* begin DATASET RECORDS *
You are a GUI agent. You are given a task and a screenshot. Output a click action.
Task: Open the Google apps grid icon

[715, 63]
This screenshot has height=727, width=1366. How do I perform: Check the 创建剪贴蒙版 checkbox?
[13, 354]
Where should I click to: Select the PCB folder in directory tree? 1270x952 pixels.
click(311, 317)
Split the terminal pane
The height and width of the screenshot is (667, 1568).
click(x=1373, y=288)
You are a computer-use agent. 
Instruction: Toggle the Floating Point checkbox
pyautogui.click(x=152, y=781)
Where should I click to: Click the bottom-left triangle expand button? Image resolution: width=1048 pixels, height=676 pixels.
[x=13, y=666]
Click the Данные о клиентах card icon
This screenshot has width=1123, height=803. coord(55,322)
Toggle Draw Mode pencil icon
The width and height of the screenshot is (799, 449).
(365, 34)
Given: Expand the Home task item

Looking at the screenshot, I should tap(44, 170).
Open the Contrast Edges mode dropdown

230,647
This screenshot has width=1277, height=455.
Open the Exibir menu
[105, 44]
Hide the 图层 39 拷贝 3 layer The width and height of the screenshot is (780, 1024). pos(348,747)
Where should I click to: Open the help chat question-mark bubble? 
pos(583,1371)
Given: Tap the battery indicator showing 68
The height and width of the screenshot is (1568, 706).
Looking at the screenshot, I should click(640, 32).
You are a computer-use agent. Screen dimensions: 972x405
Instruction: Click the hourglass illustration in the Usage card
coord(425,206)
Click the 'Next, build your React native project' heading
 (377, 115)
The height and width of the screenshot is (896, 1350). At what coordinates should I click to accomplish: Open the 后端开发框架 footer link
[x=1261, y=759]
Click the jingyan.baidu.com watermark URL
* end DATASET RECORDS *
TASK DESCRIPTION - Copy every line of the items above word for word.

SOLUTION FOR THIS EXERCISE -
You are a GUI agent. You are given a task and a screenshot. Output a click action.
Task: Open the Google apps grid icon

[715, 63]
This screenshot has height=727, width=1366. How do I perform: Check the 创建剪贴蒙版 checkbox?
[13, 354]
Where should I click to: Select the PCB folder in directory tree? 1270x952 pixels.
click(311, 317)
Split the terminal pane
The height and width of the screenshot is (667, 1568).
click(x=1373, y=288)
You are a computer-use agent. 
Instruction: Toggle the Floating Point checkbox
pyautogui.click(x=152, y=781)
Where should I click to: Click the bottom-left triangle expand button? Image resolution: width=1048 pixels, height=676 pixels.
[x=13, y=666]
Click the Данные о клиентах card icon
This screenshot has width=1123, height=803. coord(55,322)
Toggle Draw Mode pencil icon
The width and height of the screenshot is (799, 449).
(365, 34)
Given: Expand the Home task item

Looking at the screenshot, I should tap(44, 170).
Open the Contrast Edges mode dropdown

230,647
This screenshot has width=1277, height=455.
Open the Exibir menu
[105, 44]
Hide the 图层 39 拷贝 3 layer The width and height of the screenshot is (780, 1024). pos(348,747)
Where should I click to: Open the help chat question-mark bubble? 
pos(583,1371)
Given: Tap the battery indicator showing 68
The height and width of the screenshot is (1568, 706).
Looking at the screenshot, I should click(640, 32).
You are a computer-use agent. Screen dimensions: 972x405
Instruction: Click the hourglass illustration in the Usage card
coord(425,206)
Click the 'Next, build your React native project' heading
 (377, 115)
The height and width of the screenshot is (896, 1350). At what coordinates should I click to accomplish: Open the 后端开发框架 footer link
[x=1261, y=759]
Click the jingyan.baidu.com watermark URL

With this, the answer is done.